Wenn man mit Ukrainern aus den Kriegsgebieten spricht, fühlt man sich neu aufgeladen. Wir eilen ihnen zur Hilfe und wollen ihnen Kraft geben und stellen dann am Ende doch fest, dass wir viel mehr an Kraft empfangen haben. Nur unwirsch treten wir in einer solchen Stimmung an gewisse Tagesfragen heran, die sich den Problemen dieses Krieges gegenüber zu einem bedeutungslosen Nichts zusammenschrumpfen.

Dann fühlt man sich ganz beschämt, bestimmte Dinge wichtig genommen zu haben, die höchst unwichtig und nicht einmal nennenswert sind. Man wird verständnislos den kleinen Wehwehchen gewisser Zeitgenossen und Medien gegenüber, die da glauben, dass ihre eigenen Interessen über den Interessen des Krieges stehen und sich auch entsprechend aufführen.

Man möchte jedem, der sich beschwert fühlt, den Kopf Richtung Osten unseres Landes drehen und seine Augen dahin richten, wo wirklich Krieg geführt wird, den niemand von uns gewollt hatte. Er wird sich dann gewiss klar darüber werden, wie gut es ihm noch geht, wie wenig Grund er zum Jammern hat und welchen Dank er denen schuldet, die für ihn dort ringen, wo es am härtesten und grausamsten ist, ohne zu wanken und zu verzagen.

Fazit

Wir Karpatendeutsche haben wie die heldenhaften Ukrainer niemals den Zusammenhalt mit der geliebten Heimat verloren, ganz gleich in welchem Land unseres Wandelsterns wir auch leben. Sie erschien uns immer als das schönste Stück der Erde im ganzen All, ebenso wie den Ukrainern ihre Heimat.

In dieser Zeit aber sind wir wieder stolz darauf geworden, zum demokratischen Westen zu gehören. Es wird nach dem Krieg einmal unsere schönste Aufgabe sein, an dem Neuaufbau der Gebiete mitzuwirken, die heute durch den Krieg zerstört werden. Das Vertrauen, das die Bevölkerung der Kriegsgebiete den Führungen westlicher Demokratien entgegenbringt, werden wir nach dem Krieg gerne einlösen.

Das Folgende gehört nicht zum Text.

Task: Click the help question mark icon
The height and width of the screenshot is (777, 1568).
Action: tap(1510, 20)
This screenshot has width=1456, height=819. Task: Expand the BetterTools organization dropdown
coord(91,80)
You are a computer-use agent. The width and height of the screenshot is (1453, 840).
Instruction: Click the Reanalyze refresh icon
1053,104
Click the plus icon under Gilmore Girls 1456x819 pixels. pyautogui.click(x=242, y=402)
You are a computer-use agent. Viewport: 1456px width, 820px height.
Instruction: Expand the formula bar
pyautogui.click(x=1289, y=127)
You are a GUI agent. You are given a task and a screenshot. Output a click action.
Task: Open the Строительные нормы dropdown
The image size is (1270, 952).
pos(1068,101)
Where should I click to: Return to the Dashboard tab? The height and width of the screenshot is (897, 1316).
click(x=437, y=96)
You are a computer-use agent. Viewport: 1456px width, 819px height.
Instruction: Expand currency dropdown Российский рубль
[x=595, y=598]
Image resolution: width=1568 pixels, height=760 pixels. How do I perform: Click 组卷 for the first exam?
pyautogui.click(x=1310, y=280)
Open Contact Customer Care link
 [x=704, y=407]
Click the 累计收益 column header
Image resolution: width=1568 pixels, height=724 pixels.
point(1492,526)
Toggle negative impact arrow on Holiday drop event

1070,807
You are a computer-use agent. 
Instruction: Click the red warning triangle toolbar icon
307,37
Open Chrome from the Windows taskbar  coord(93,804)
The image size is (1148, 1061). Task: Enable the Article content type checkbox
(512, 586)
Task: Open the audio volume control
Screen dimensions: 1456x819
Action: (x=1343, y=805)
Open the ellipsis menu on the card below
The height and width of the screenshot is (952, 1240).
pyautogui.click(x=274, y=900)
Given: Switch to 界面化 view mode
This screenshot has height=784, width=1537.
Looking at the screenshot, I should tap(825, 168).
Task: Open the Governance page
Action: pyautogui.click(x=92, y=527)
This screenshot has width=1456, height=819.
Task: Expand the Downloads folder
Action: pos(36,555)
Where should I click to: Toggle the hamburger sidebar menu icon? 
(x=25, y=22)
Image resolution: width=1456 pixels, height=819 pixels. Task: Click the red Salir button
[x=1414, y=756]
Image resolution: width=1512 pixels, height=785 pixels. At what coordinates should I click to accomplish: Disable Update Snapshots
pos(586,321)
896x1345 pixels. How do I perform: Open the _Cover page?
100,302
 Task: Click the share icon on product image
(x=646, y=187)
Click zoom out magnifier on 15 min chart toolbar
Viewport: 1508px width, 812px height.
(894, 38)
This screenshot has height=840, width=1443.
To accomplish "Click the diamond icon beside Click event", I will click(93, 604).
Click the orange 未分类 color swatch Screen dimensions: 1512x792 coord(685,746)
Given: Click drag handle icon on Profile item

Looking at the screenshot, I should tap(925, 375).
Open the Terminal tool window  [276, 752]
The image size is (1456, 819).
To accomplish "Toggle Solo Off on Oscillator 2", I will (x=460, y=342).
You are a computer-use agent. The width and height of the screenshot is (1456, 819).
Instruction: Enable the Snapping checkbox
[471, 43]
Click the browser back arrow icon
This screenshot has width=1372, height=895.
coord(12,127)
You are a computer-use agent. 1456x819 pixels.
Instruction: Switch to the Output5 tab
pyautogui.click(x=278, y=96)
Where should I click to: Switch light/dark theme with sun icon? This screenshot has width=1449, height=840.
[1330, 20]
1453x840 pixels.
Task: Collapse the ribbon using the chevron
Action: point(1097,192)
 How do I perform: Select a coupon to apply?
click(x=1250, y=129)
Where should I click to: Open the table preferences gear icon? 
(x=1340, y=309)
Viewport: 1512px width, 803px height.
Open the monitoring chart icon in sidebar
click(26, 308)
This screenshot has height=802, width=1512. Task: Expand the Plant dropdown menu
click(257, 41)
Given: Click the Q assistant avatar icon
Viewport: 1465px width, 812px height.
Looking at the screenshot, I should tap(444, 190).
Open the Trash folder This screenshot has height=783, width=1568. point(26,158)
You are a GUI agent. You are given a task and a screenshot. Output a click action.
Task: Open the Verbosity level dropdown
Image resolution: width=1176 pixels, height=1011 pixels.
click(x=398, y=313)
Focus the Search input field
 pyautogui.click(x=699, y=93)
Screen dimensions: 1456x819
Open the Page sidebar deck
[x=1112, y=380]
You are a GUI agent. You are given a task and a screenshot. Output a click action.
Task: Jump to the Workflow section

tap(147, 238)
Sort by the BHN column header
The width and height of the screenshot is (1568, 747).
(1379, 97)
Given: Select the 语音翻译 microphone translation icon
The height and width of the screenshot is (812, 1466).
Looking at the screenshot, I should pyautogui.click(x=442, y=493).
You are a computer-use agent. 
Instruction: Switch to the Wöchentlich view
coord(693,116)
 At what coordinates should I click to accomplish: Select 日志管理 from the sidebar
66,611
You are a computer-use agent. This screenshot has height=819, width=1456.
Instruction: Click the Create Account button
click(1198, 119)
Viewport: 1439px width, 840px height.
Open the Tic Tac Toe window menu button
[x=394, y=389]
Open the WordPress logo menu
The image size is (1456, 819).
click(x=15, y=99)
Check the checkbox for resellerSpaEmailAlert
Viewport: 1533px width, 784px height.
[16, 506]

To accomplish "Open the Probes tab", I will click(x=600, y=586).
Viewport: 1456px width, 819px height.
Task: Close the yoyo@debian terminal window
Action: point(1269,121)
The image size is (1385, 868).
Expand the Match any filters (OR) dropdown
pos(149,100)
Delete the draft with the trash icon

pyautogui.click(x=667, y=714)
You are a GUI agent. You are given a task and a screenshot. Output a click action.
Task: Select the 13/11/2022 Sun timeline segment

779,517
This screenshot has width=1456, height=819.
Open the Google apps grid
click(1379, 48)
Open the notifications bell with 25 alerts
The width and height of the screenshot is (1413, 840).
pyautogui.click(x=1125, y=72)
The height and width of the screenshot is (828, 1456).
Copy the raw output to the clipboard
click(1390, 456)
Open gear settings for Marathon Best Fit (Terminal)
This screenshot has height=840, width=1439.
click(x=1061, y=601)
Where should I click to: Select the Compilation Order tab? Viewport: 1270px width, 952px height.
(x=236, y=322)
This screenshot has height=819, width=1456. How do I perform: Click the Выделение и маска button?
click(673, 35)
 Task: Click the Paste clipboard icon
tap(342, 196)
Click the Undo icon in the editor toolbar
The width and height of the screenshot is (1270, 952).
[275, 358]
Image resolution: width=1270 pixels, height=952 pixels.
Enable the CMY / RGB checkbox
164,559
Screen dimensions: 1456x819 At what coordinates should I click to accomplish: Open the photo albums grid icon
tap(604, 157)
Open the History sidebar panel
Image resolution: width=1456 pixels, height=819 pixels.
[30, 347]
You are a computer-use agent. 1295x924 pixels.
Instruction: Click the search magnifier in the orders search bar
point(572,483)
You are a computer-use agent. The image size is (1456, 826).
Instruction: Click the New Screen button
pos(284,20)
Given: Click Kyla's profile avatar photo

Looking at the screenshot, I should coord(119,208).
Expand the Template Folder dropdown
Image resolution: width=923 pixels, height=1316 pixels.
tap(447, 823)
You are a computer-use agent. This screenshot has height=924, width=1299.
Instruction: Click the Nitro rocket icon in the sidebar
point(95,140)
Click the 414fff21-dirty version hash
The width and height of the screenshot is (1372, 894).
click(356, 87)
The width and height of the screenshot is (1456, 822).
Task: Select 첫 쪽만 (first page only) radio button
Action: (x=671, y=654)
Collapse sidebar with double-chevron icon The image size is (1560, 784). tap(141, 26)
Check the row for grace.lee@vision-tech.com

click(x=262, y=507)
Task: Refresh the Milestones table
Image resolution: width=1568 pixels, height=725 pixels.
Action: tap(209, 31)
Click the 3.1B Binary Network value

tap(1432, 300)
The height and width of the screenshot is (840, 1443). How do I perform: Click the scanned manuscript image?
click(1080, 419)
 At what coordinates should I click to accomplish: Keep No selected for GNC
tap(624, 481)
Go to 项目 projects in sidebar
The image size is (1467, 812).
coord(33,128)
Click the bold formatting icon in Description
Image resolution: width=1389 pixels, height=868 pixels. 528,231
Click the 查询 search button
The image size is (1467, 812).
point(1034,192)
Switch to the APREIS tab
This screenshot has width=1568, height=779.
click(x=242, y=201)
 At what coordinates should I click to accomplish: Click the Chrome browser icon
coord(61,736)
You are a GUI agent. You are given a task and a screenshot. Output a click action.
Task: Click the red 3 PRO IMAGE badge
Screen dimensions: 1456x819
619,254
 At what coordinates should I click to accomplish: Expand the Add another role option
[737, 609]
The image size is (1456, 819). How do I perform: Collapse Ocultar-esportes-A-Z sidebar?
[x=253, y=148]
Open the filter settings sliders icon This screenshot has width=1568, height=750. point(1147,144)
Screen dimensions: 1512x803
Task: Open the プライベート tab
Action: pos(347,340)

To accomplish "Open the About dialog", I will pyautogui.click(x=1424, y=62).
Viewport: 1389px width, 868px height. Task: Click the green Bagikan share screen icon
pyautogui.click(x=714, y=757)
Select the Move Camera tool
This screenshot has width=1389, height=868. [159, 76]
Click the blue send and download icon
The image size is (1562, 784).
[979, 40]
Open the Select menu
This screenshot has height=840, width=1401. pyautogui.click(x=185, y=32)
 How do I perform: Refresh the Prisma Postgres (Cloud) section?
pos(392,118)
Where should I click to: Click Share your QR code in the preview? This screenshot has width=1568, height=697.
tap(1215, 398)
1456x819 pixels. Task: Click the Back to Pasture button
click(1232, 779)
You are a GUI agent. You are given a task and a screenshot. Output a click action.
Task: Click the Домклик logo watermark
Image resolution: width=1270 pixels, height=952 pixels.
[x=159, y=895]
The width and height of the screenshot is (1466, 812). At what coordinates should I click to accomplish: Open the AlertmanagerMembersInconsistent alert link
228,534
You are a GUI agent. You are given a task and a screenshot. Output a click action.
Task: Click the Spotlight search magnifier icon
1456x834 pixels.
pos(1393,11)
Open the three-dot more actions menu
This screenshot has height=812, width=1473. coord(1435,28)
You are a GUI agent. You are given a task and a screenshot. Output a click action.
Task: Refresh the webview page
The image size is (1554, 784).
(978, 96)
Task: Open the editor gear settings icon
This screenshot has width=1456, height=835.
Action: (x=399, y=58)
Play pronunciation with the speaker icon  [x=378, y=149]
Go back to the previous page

Die verwüsteten Gebiete werden wieder aufblühen. Weit angelegte Städte, saubere, großzügige Wohnblocks, monumentale öffentliche Gebäude, im Frieden eines tiefen und verdienten sozialen Glücks liegende Ländereien werden dann zeugen von der Verbundenheit der ganzen freien Welt mit dem ukrainischen Volk, das mit und für uns heute das schönste Denkmal eines gemeinsamen Freiheitskampfes setzt.